Retouching by Greg Apadoca

Of course now we have digital image editing, rendering impossible ideals of beauty, but the really sinister manipulations are still the stubborn exclusions from our image landscape... a black face, a gay kiss, a wheelchair, a size 16 dress...

These eerie absences eventually define our aspirations. Our culture promotes and rewards values that protect established power structures and actively ignores or suppresses alternatives. A poverty of alternative images is not exactly the cruel exclusion of class privilege, but it is not unrelated either.

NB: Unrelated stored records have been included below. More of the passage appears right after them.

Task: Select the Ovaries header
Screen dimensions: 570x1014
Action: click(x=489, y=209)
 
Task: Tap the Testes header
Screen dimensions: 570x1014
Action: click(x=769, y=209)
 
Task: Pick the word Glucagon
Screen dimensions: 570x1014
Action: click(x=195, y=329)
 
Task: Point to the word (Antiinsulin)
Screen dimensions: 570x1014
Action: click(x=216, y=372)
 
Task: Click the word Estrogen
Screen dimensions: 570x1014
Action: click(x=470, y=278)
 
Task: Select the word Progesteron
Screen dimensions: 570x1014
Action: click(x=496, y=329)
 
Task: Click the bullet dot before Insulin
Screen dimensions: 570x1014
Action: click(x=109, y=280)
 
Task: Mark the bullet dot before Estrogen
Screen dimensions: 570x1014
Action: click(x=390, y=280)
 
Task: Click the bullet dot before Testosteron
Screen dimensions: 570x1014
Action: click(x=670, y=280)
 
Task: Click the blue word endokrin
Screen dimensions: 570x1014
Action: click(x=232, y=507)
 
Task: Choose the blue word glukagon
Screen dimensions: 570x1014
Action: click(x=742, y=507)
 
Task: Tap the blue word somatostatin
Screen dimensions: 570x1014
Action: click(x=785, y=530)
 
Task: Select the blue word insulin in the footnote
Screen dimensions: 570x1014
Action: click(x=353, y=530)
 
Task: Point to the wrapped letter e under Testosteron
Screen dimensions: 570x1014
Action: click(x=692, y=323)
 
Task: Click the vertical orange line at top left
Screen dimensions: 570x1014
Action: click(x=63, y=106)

It is no coincidence that the most alienated members of our community are also the least represented in our popular imagery. Although a more diverse representation of the rich complexity of our culture would be welcome, the real struggle is for a society that actually values this diversity. This is where we come in, because the more image-saturated our lives become, however, the more likely it is that one won’t occur without the other.

While any common project, or movement, of graphic resistance is tentative and unproven, if we take it for granted that design animates desire to accumulate, distract and dominate, then why can’t we can also imagine design’s potential to liberate. Design doesn’t just express our culture – it is us. It works – if it didn’t, clients wouldn’t pay for it. We just need to aim it in the right direction.